This is the trouble-causing function:
function [ Y ] = DFT_matrix( y, pointsToCalculate, samplingPoints )
% Creates a matrix with the complex factors of a DFT
Y = zeros(pointsToCalculate,pointsToCalculate);
for k = 1:pointsToCalculate
for n = 1:pointsToCalculate
Y(k,n) = y(n)*exp(-1j*2*pi*(k-1)*(n-1)/pointsToCalculate);
end
end
Y = Y./samplingPoints;
end
This is my testfunction that sets all the parameters and has the function call in the last line. If you substitute paddingValue with 1e-17, it is super fast in comparison:
clear;
clc;
%%%%%%%%%%%%%%%%%%%%%%%%
%%%%%%PARAMETERS %%%%%%
%%%%%%%%%%%%%%%%%%%%%%%%
% Signal Parameters
signalFrequency = 3906.25; % Hz
signalRunTime = 1e0; % s
signalPower = 23.9794; % dBm, 50 ohm
SNR = 1e3; % dBm
% Signal Processing Parameters
samplingPoints = 256;
windowShift = 0e2; % Samples
samplingFrequency = 1e4; % Hz
paddingNum = 6e2;
paddingValue = 0;
%%%%%%%%%%%%%%%%%%%%%%%%%%%%%%%
%%%%%%SIGNAL GENERATION %%%%%%
%%%%%%%%%%%%%%%%%%%%%%%%%%%%%%%
% Time Vector
t = 0 : 1/samplingFrequency : signalRunTime;
% Signal Power in W
P_S = 10^(signalPower/10)/1000;
% Signal Type
A = sqrt(2*P_S*50);
signal = A*sin(2*pi*signalFrequency*t);
% AWGN
%signal = awgn(signal,SNR/1000, 'measured');
%%%%%%%%%%%%%%%%%%%%%%%%%%
%%%%%%CALCULATIONS %%%%%%
%%%%%%%%%%%%%%%%%%%%%%%%%%
% Window Shift
shiftedWindowedSignal = signal(windowShift+1 : windowShift+samplingPoints);
% Zero Padding
shiftedPaddedWindowedSignal = padarray(shiftedWindowedSignal,[0 paddingNum], paddingValue);
pointsToCalculate = length(shiftedPaddedWindowedSignal);
% Create DFT-Matrix
Y = DFT_matrix(shiftedPaddedWindowedSignal, pointsToCalculate, samplingPoints);

Answers (1)

Jan
Jan on 24 Jul 2013
I don't understand the question completely. You showed, that you have applied the zero padding by padarray (a function, that I do not have) to the variable shiftedPaddedWindow. But where is this variable used later on? Where did you inster 1e-17 instead? Which size and type do the inputs have? Could you please provide some test data?

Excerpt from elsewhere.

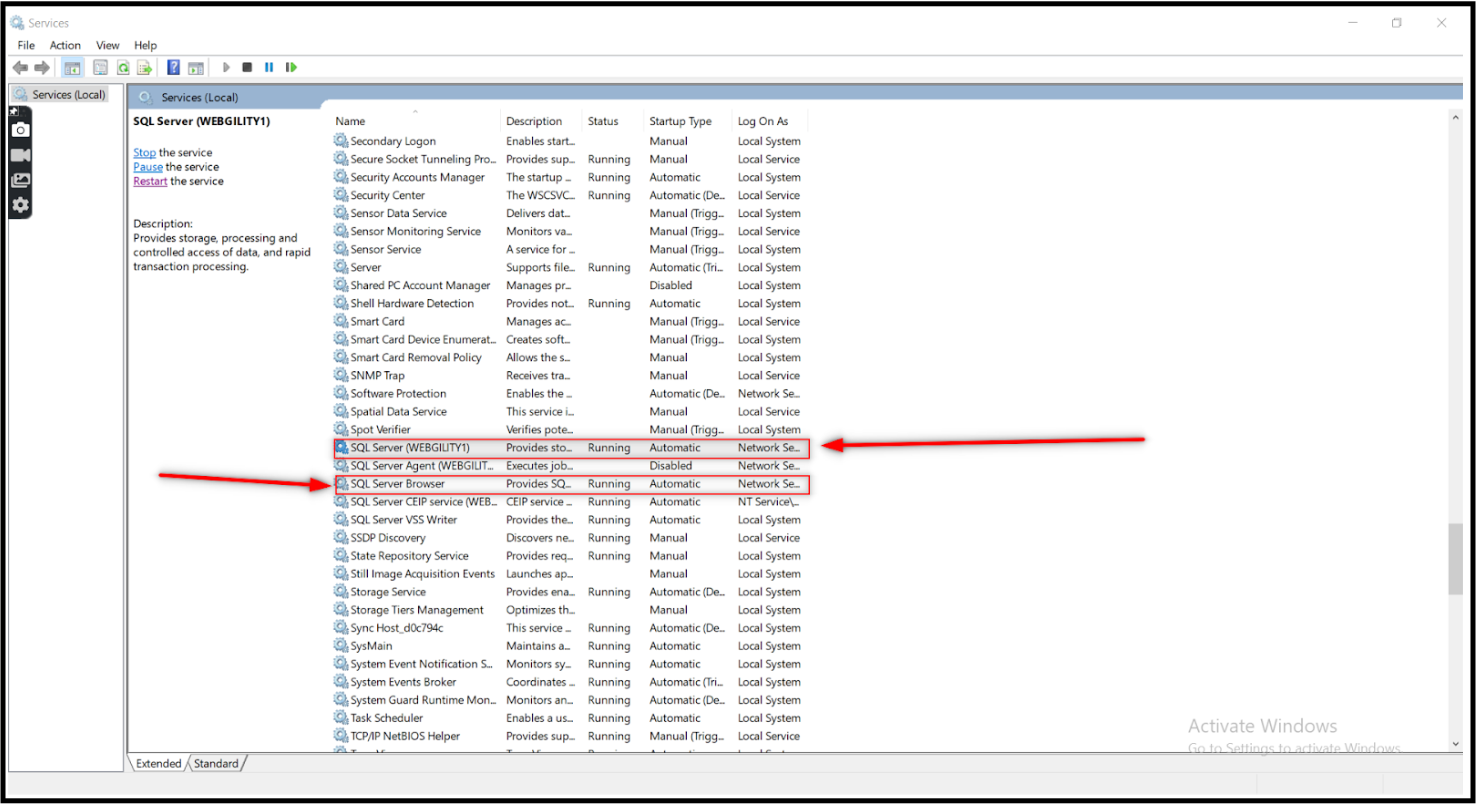Click the vertical scrollbar down arrow
Image resolution: width=1477 pixels, height=804 pixels.
point(1455,744)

The problem is redundant because (k-1)*(n-1) replies the same values if you e.g. interchange k and n. This can be exploited to reduce the number of expensive EXP() calls.

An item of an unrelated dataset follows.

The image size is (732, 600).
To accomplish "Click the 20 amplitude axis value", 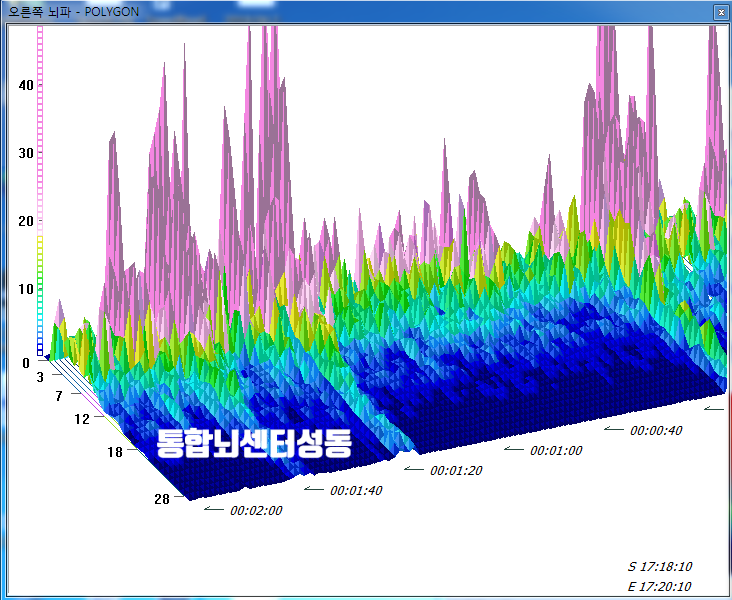I will 26,220.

Another idea is to move the constant expressions out of the loop:
c = -1j*2*pi/pointsToCalculate;
Y = zeros(pointsToCalculate,pointsToCalculate);
for k = 1:pointsToCalculate
Y(k,k) = y(k) * exp(c * (k-1) * (k-1));;
for n = k + 1:pointsToCalculate
d = y(n) * exp(c * (k-1) * (n-1));
Y(k,n) = d;
Y(n,k) = d;
end
end
  1 Comment
Helmar
Helmar on 25 Jul 2013
Sorry, I realize that my Question is somewhat confusing. I'll edit it and provide the full code. My goal is not to optimize the code, I can use the fft() function for that. I want to understand why it makes such a huge difference when I use either 0 or 1e-17 for padding, because if there is a good explanation, like floating point calculation vs. something else, I will never calculate things using 0 again.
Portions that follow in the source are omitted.